第10章 不測の事態
❁❁❁ 百side ❁❁❁
事務所での事があって、それがどうしても頭から離れなかったからユキん家に泊まる!って、着いて来たのはいいけどさ。
帰って来て、ひと通りの事を済ませてからずっとユキは何かのノートを見てばっかりだし。
オレもちょっとは構ってよー!って感じで、姿勢正しくイスに座るユキの後ろから抱き着いてみる。
千「こら、モモ。イタズラはダメだ」
「だってユキってば、さっきからノートと睨めっこでオレ退屈なんだもん!···あれ?コレってもしかして?」
千「その、もしかしてだよ」
「オレも見ていいやつ?」
ユキが睨めっこしてたノートは、ユキがマリーに出した課題の歌詞で、すっごく興味ある!
千「大丈夫だよ。Re:valeが作曲するんだから、モモも参考の為に読み込むといい」
やった!と両手を上げながらユキの隣に座ってノートを覗き込めば、マリーらしい綺麗な文字で綴られた詞があって、前のめりになりながら読んでいく。
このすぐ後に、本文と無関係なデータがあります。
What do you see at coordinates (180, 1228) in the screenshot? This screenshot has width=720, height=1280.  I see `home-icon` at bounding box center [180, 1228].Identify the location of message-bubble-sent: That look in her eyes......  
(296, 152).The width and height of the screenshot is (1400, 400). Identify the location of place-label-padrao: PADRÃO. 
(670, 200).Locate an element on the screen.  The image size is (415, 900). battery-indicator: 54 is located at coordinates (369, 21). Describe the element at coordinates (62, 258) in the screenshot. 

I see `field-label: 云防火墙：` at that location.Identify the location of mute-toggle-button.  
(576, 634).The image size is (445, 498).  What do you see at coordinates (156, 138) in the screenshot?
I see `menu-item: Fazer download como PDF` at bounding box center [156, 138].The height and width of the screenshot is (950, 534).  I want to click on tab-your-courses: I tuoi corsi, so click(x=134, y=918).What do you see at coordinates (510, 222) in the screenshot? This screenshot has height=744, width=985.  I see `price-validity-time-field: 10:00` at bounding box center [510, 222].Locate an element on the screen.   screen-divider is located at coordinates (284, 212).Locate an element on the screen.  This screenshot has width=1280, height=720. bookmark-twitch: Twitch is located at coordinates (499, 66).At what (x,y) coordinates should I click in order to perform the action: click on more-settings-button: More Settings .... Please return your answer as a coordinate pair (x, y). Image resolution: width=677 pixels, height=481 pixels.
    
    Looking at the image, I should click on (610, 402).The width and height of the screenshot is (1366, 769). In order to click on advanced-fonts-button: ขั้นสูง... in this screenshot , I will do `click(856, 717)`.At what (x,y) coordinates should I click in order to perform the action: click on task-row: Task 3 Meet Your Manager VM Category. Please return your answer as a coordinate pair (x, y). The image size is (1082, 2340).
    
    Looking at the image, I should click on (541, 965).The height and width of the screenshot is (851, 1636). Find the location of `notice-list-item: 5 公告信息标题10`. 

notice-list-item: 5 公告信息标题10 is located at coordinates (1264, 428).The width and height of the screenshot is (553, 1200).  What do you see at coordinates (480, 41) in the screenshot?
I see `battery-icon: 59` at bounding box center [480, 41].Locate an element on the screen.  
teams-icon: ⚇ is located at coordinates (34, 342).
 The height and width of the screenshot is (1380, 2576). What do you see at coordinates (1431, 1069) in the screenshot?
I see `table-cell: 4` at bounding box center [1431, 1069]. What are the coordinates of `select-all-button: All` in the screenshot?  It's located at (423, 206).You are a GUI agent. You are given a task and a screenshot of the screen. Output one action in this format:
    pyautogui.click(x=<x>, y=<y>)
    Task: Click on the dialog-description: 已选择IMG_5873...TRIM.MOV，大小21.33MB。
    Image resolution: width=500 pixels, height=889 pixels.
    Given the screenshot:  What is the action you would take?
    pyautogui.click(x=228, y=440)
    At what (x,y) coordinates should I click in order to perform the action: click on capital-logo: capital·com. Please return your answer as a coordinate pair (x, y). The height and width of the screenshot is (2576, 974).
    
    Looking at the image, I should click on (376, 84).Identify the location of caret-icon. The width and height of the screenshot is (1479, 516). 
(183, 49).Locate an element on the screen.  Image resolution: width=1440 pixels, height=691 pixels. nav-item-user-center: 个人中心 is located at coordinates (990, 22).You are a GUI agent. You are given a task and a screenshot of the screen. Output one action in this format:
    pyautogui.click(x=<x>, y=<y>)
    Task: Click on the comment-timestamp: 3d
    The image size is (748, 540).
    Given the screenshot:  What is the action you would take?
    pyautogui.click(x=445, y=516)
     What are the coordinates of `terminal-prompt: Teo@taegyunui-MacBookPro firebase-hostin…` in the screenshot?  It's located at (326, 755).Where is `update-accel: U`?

ノートにはタイプの違う歌詞が幾つも書いてあって、あんなに書けない書けないって悩んでたのに頑張ったんだなって、オレも嬉しくなった。
「なんか凄いな愛聖って。女性目線のとか、逆に男性目線のとかあって···あ、これとかちょっと···ほんのちょっとだけど、エロくない?!」
千「モモもそう思う?その歌詞に関しては僕もそう思ったよ。でも、どの歌詞も等身大の愛聖その物だ」
等身大···ねぇ。
もしかしてマリーってば、好きな人でもいるとか?
全体を通して見ても、誰かを思う気持ちが篭ったワードが多い気がする。
···のは、オレだけ?
「あ、オレここの部分って好きかも」
その歌詞を辿ってユキに見せれば、登場人物をカタカナで表してる辺りが特徴的だよね、と目を細めた。
「ね、ユキはどこら辺の詞が気になる?」
千「そうね···気になるっていう部分であれば、これかな」
パラパラとページを捲ってユキが指した部分は···愛聖にしてはちょっと刺激的なワードが並んでいて、なんだか胸の奥がムズムズした。
マリー···オレたちの知らないところで、“ オトナ ”になったりとか、してないよね?!